● How to complete this task:
Print exactly the line that contains "Screen dimensions: 1456x829" along with every line beneath it to the end of the records below, and omit pictures.

BEGIN Recorded data

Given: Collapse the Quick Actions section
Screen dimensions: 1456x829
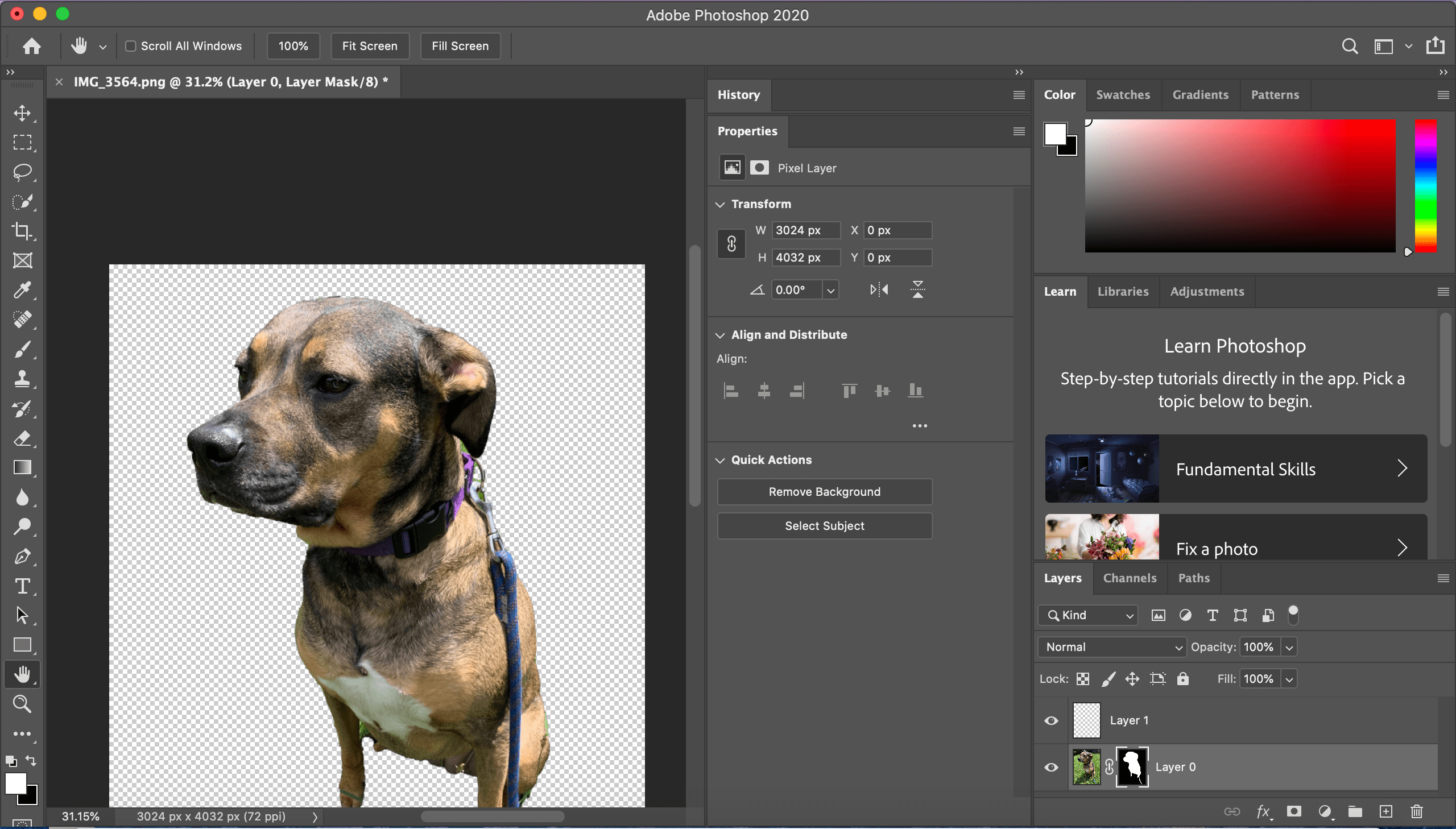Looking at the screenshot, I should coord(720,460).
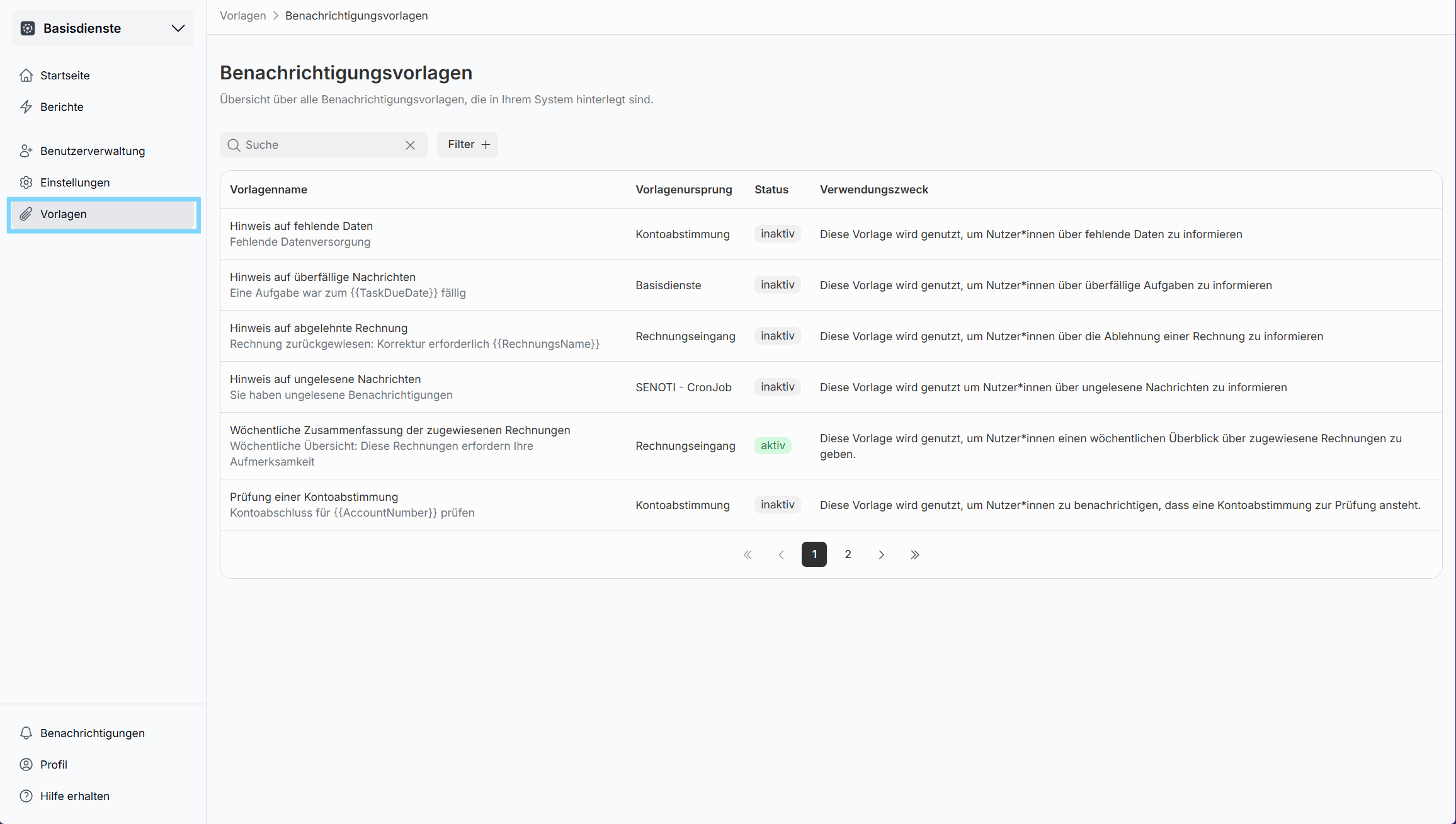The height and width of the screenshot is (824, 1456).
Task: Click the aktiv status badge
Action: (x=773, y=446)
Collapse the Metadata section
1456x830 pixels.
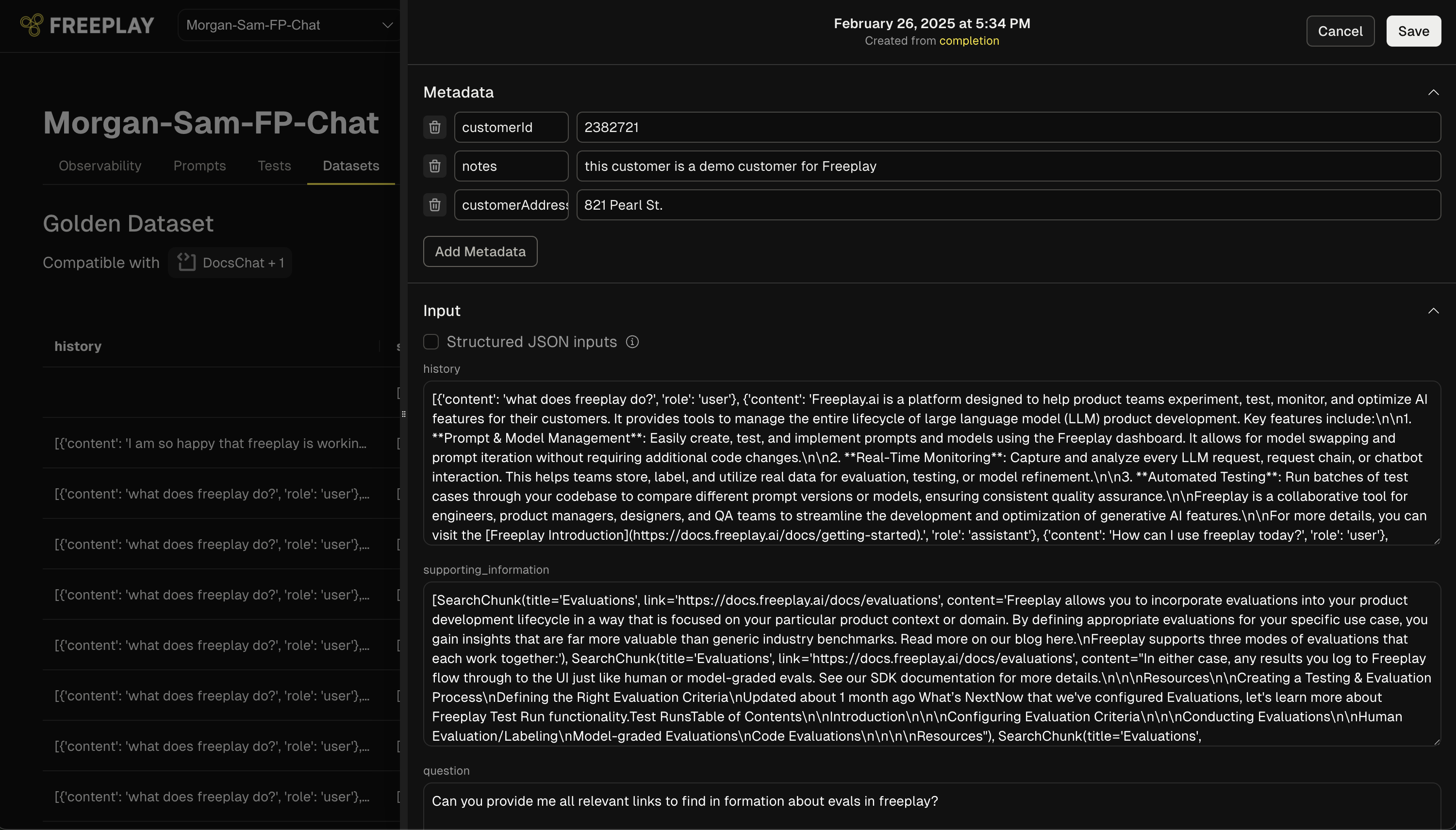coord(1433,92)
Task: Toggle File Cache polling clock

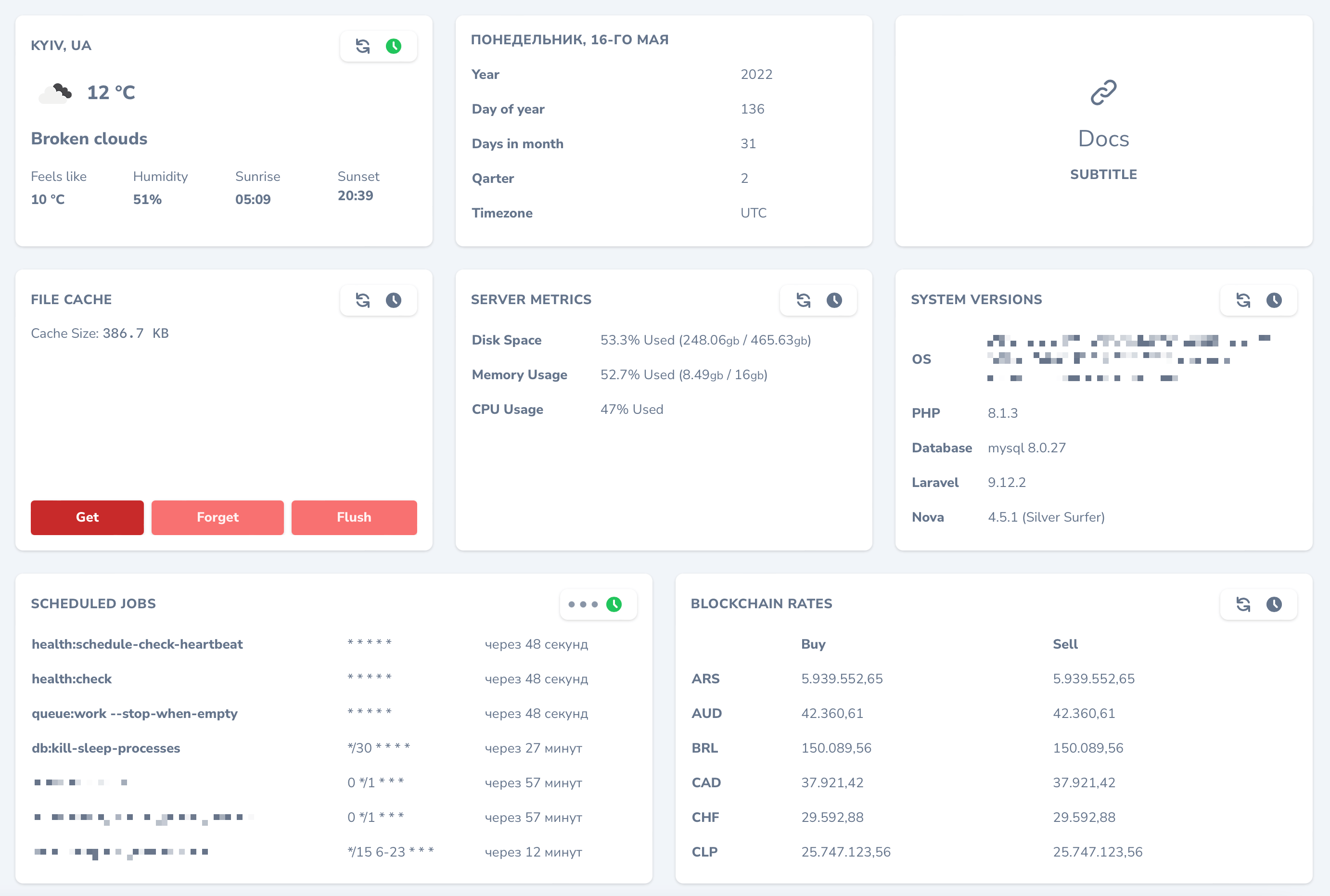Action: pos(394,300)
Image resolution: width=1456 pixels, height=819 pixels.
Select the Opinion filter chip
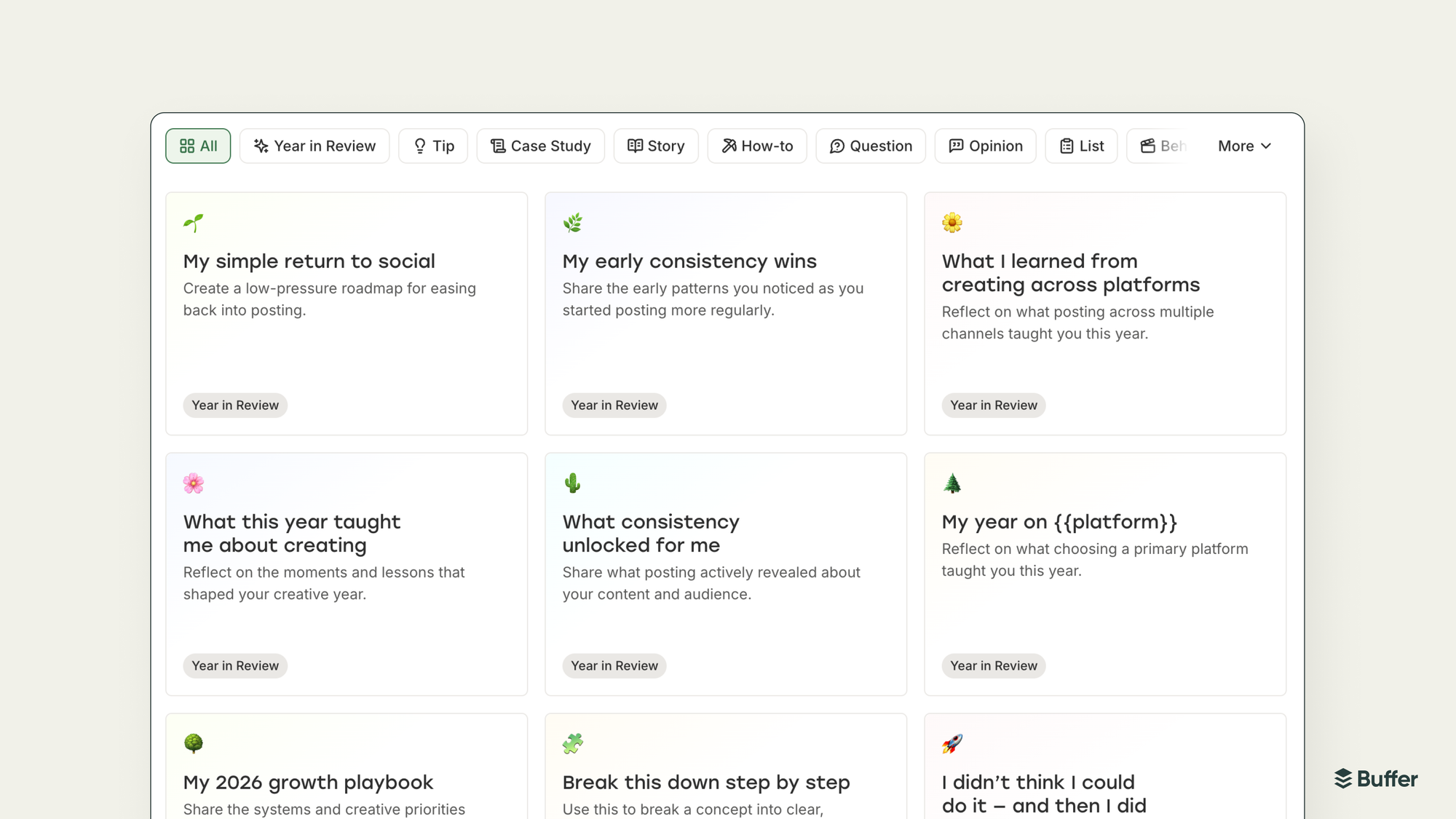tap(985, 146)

END Recorded data

● Reply:
Screen dimensions: 1456x829
Looking at the screenshot, I should coord(720,460).
The height and width of the screenshot is (824, 1456).
Task: Click the aktiv status badge
Action: (x=773, y=446)
Collapse the Metadata section
1456x830 pixels.
coord(1433,92)
Task: Toggle File Cache polling clock

Action: pos(394,300)
Image resolution: width=1456 pixels, height=819 pixels.
Select the Opinion filter chip
tap(985, 146)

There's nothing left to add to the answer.